The processes and techniques involved in securing digital data from breaches or leaks, from unauthorised access to systems or technical misconfiguration are called data security.
Depending on where the data resides, appropriate controls may be implemented on digital assets to protect it. In the simplest scenario, where data is stored in persistent memory on a single computer’s hard drive, software or hardware security methodologies can help secure the data, like encryption software, which converts the data into an unreadable format and back again based on the use of a password. Hardware encryption may also be used. If the data is stored in non-persistent memory, such as random-access memory or optical drives, implementing software measures on the operating system can prevent leaks.

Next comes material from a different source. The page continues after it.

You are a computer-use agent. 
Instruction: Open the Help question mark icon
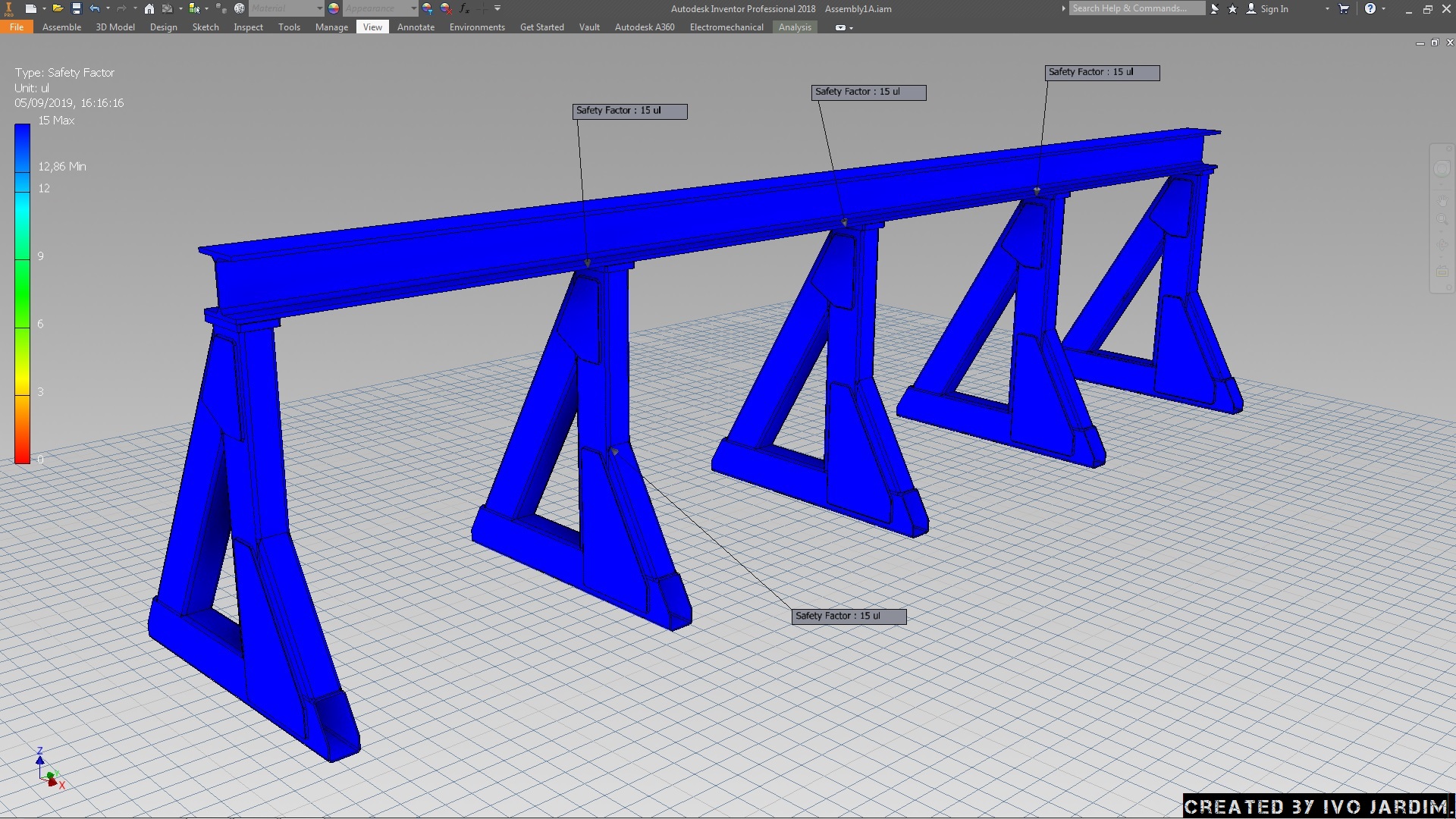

In the case of networked computers, whether private networks or connected over the open Internet, data security takes many aspects. In any network, the data is as secure as access to it. Access control, therefore, forms a key methodology in keeping data secure. Other relevant controls may include zero-trust network architecture, multi-factor authentication such as biometrics, hardware tokens and one-time codes, as well as role-based access. For data stored in cloud services - increasingly common in commercial environments - security controls are offered as part of the cloud platform through infrastructure-as-a-service. Such controls may include encrypting databases, access control, backup facilities, remote secure erasure, and information security features to prevent viruses or malware from gaining access to data.
Data security is recognised in international law and enforced through data protection regulatory measures in many countries. Organisations can certify under internationally recognised standards, such as ISO 27001 and ISO 27002, to develop best practices for securing data and providing assurance to customers and partners.